文献类型： 中文期刊

作者： 王鑫 ¹ ; 叶倩 ² ; 吕小园 ³ ; 田培洁 ² ; 张松柏 ¹ ; 张宇 ² ; 张德咏 ¹ ; 罗香文 ¹ ;

作者机构： 1.湖南大学生物学院隆平分院

2.湖南省植物保护研究所

3.长沙海关技术中心

关键词： 辣椒斑驳病毒;CP基因;多克隆抗体;间接ELISA;快速检测

期刊名称： 福建农业学报

ISSN： 1008-0384

年卷期： 2022 年 012 期

页码： 1595-1600

收录情况： 北大核心 ; CSCD

摘要： 【目的】辣椒斑驳病毒（Pepper mottle virus,PepMoV）是近年来生产上主要侵染辣椒的新发病毒之一，目前有在我国快速扩展的趋势，因此，亟需开展该病毒的特异性快速检测技术，为明确该病毒在我国辣椒主产区的分布、发生致害规律及机制等研究提供科学手段。本研究以PepMoV编码的外壳蛋白CP为免疫源，制备特异性多克隆抗体，建立PepMoV的特异性快速检测方法，为PepMoV的分布和发生致害规律等研究奠定基础。
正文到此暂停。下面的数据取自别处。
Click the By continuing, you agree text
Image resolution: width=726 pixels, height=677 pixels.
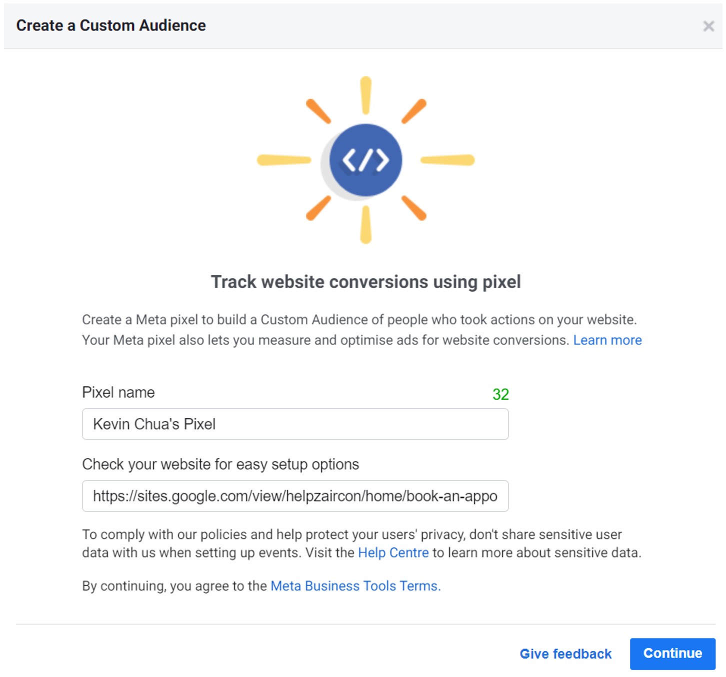tap(174, 586)
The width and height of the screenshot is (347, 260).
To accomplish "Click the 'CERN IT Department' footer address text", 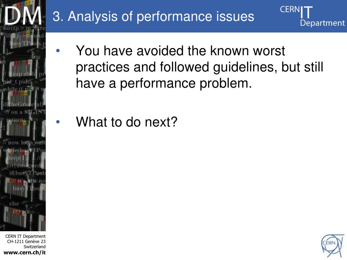I will 25,236.
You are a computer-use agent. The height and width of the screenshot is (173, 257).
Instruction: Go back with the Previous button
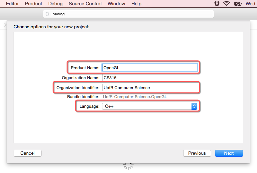pyautogui.click(x=197, y=153)
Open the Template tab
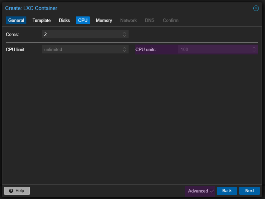 point(41,20)
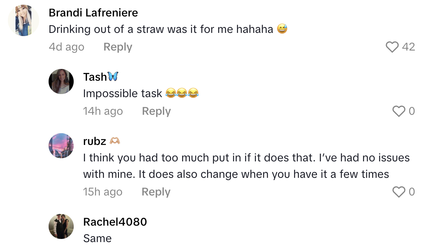Open Tash's profile picture

click(61, 81)
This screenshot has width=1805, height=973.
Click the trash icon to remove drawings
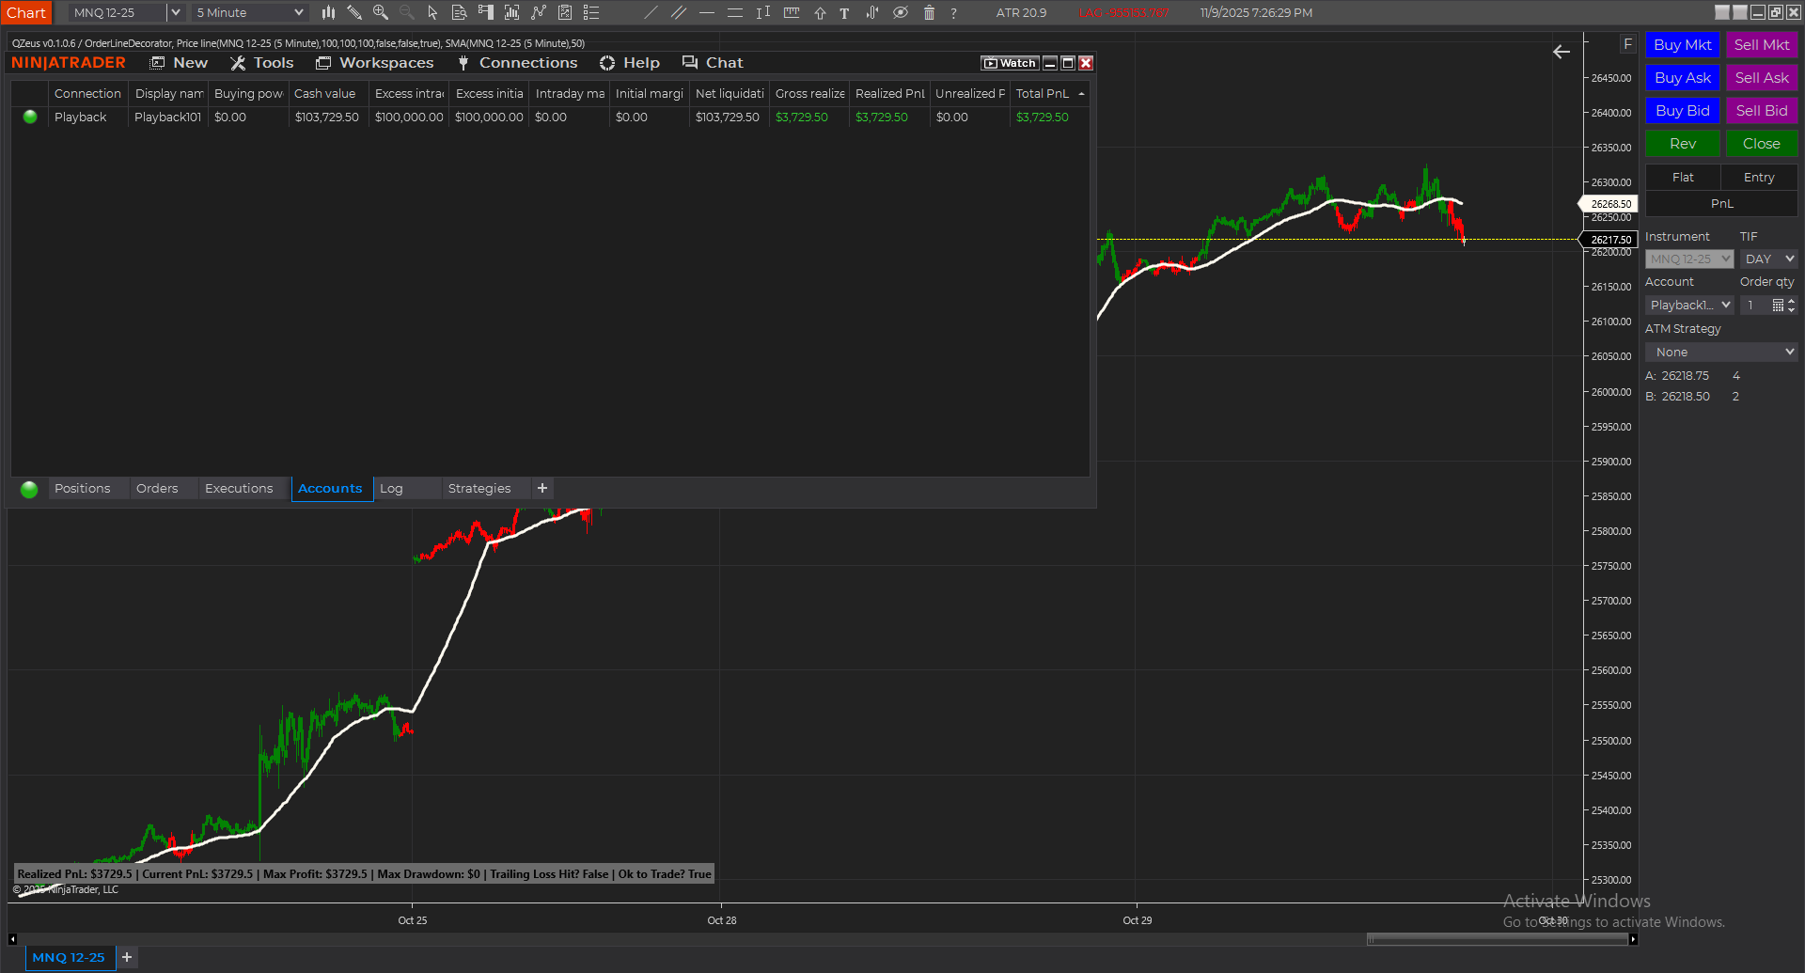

【方法】采用特异性RT-PCR技术，从感染PepMoV辣椒的cDNA中扩增获得片段大小为822 bp的CP基因，并克隆到原核表达载体pET28α，转化E coli DH5α中进行诱导表达，采用Ni-NTA柱层析纯化。以纯化的重组CP蛋白作为抗原免疫新西兰白兔制备特异性多克隆抗体。制备的多克隆抗体采用ID-ELISA和Western blotting检测。【结果】获得原核表达的PepMoV重组CP蛋白，SDS-PAGE结果表明纯化蛋白为分子量约为37 kDa的单一条带。Western blotting和IDELISA检测结果表明，制备的多克隆抗体特异性高，仅识别PepMoV CP蛋白，不识别寄主蛋白和其他选择的马铃薯Y病毒；田间样本检测结果表明，PepMoV在湖南和贵州辣椒上的检出率为20.00%和43.33%。【结论】基于PepMoV CP蛋白特异性多克隆抗体建立的PepMoV快速检测方法，可为进一步深入研究该病毒在我国的分布和发生规律提供科学手段，也为该病毒CP蛋白的功能研究奠定基础。